▸ **Enunciado**:
¿Qué fecha lleva la carta de Cuaresma del texto extraído?

▸ **Texto extraído**:

____

Carta
del P. Marcial Maciel con motivo de la Cuaresma 2003
¡Venga tu Reino!
1 de marzo de 2003
A LOS MIEMBROS DEL REGNUM CHRISTI
CON OCASIÓN DE LA CUARESMA
Muy estimados en Jesucristo:
Hace tan sólo dos meses, el gozoso anuncio de los ángeles resonaba con fuerza
en el silencio de la noche: un Niño se nos ha dado, el Emmanuel, Dios con
nosotros (cf. Lc 2,9-15). Con emoción nos asomábamos a la cueva de Belén para
adorar, de rodillas, junto con María y José, al recién nacido. En la mirada
de ese Niño envuelto en pañales, pudimos contemplar una vez más el insondable
misterio de un Dios que nos amó tanto hasta el punto de darnos aquello que más
quería, a su Hijo único, por nuestra salvación (cf. Jn 3,16). De este modo,
el amor eterno de Dios ponía su morada en este mundo y en el corazón de cada
hombre (cf. Jn 1,14), comenzando así una singular historia de donación.

____

▸ **Bloque de datos**:
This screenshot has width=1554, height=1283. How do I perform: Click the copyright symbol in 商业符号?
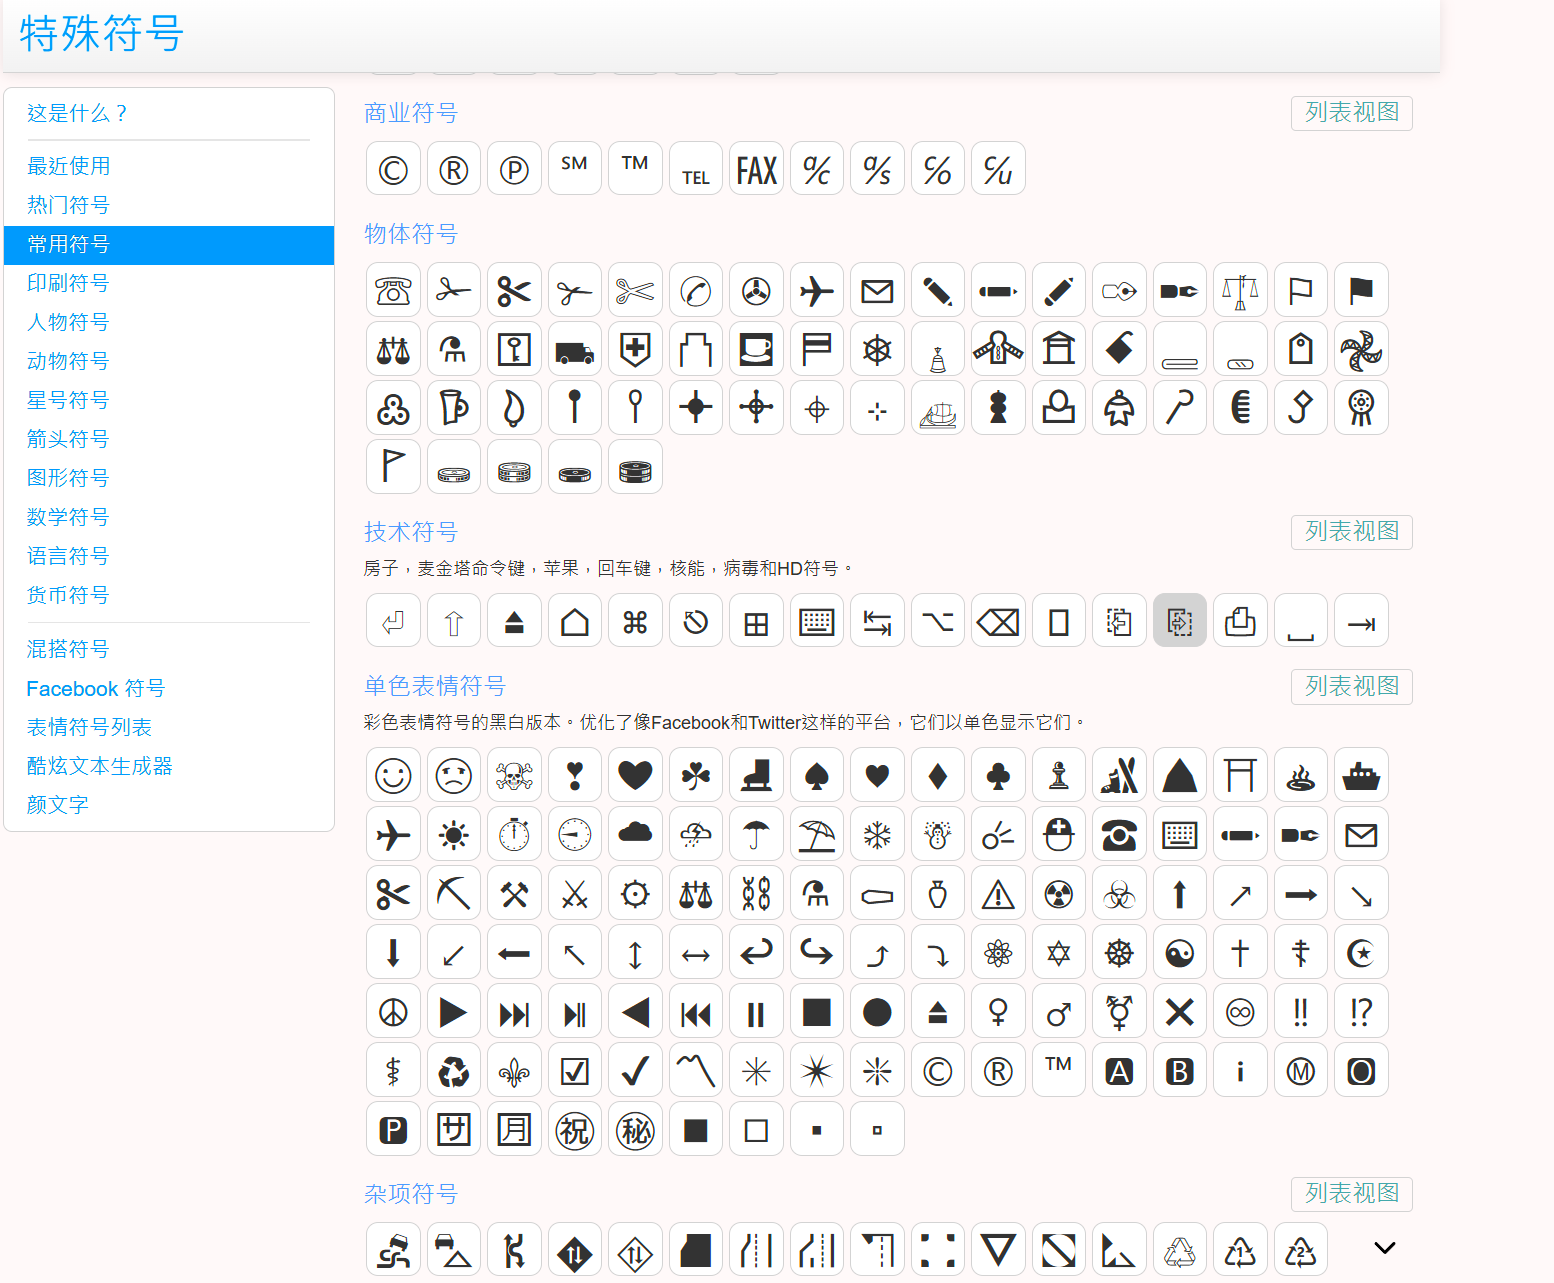point(393,170)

____

▸ **Resultado**:
El 1 de marzo de 2003.